[ФРАГМЕНТ СТРАНИЦЫ]

● ● ● ● ● ● ●

Записки об Анне Ахматовой. 1952-1962 - Чуковская Лидия Корнеевна 44 стр.


Наташа отвела меня в кухню. Из комнаты доносился спокойный голос Анны Андреевны и возбужденные голоса гостей. Наконец, гости уехали, и Анна Андреевна пришла к нам. Разговор был пустоватый – если не считать одного замечания Анны Андреевны о донжуанстве. Наташа как-то помянула о донжуанстве Фадеева.

– Для мужчины быть Дон Жуаном никогда не считалось постыдным. Напротив, – сказала Анна Андреевна.

«А для женщины?» – подумала я. Но не спросила.

Наташа сделала Анне Андреевне белковый омлет, а мы с нею вдвоем дожевывали какие-то сласти.

Живет сейчас Анна Андреевна у Марии Сергеевны. Опять говорила о силе и прелести ее стихов и о том, как это дурно для поэта и для читателя, когда они насильственно разлучены. Читатель ограблен, поэт изломан.

● ● ● ● ● ● ●

[СОХРАНЁННЫЕ ДАННЫЕ]
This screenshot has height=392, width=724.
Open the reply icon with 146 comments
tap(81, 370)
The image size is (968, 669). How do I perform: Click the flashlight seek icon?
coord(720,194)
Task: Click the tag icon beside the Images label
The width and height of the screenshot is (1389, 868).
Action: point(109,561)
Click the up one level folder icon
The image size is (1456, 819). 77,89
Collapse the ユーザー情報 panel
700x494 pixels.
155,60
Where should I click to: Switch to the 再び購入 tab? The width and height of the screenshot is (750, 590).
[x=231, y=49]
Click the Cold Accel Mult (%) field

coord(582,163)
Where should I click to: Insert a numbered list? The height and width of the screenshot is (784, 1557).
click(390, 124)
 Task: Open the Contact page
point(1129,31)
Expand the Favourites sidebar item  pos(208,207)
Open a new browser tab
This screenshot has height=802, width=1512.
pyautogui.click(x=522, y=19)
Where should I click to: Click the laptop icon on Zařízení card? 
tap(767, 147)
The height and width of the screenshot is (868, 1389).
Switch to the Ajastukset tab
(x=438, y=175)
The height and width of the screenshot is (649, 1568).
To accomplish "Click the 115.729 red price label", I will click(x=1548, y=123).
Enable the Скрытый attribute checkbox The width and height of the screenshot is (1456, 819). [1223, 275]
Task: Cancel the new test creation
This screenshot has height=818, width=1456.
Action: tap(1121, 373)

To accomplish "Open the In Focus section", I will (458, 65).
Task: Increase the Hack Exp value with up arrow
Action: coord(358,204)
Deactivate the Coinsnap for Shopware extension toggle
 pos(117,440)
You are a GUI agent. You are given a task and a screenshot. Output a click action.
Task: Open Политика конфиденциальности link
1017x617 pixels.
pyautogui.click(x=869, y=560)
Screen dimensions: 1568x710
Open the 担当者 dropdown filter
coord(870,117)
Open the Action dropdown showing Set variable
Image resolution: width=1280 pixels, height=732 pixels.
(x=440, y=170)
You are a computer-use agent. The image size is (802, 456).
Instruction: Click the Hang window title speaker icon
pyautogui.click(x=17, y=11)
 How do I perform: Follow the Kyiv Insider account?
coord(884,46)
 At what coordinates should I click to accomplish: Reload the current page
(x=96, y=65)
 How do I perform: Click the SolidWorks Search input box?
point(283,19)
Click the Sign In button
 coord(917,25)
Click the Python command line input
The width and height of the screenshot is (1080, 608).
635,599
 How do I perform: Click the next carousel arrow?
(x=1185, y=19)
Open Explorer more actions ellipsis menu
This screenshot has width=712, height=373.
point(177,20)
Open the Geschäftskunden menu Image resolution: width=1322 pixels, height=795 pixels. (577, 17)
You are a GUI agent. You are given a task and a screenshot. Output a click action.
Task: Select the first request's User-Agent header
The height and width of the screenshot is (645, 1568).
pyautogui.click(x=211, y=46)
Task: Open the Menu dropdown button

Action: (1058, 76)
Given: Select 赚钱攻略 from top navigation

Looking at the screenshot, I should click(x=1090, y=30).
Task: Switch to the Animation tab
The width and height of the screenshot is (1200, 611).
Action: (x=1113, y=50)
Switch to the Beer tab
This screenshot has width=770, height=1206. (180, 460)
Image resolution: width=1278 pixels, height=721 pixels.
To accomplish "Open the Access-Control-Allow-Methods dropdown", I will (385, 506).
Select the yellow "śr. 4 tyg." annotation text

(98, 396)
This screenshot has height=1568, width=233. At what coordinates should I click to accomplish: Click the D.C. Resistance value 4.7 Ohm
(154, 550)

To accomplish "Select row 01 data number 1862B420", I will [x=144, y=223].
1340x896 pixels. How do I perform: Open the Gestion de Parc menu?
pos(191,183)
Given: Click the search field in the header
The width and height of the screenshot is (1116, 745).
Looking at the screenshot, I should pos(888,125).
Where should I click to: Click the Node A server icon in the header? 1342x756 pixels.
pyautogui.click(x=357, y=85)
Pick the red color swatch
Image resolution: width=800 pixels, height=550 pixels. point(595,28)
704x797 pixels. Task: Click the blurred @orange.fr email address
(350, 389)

● ● ● ● ● ● ●

[ЗАДАНИЕ] Почему, по словам Анны Андреевны во фрагменте из записок об Ахматовой, насильственная разлука поэта и читателя дурна для обоих? Ответьте одним–тремя предложениями.

[ОТВЕТ К ЗАДАНИЮ] Потому что от такой разлуки страдают обе стороны: читатель оказывается ограблен, а поэт изломан.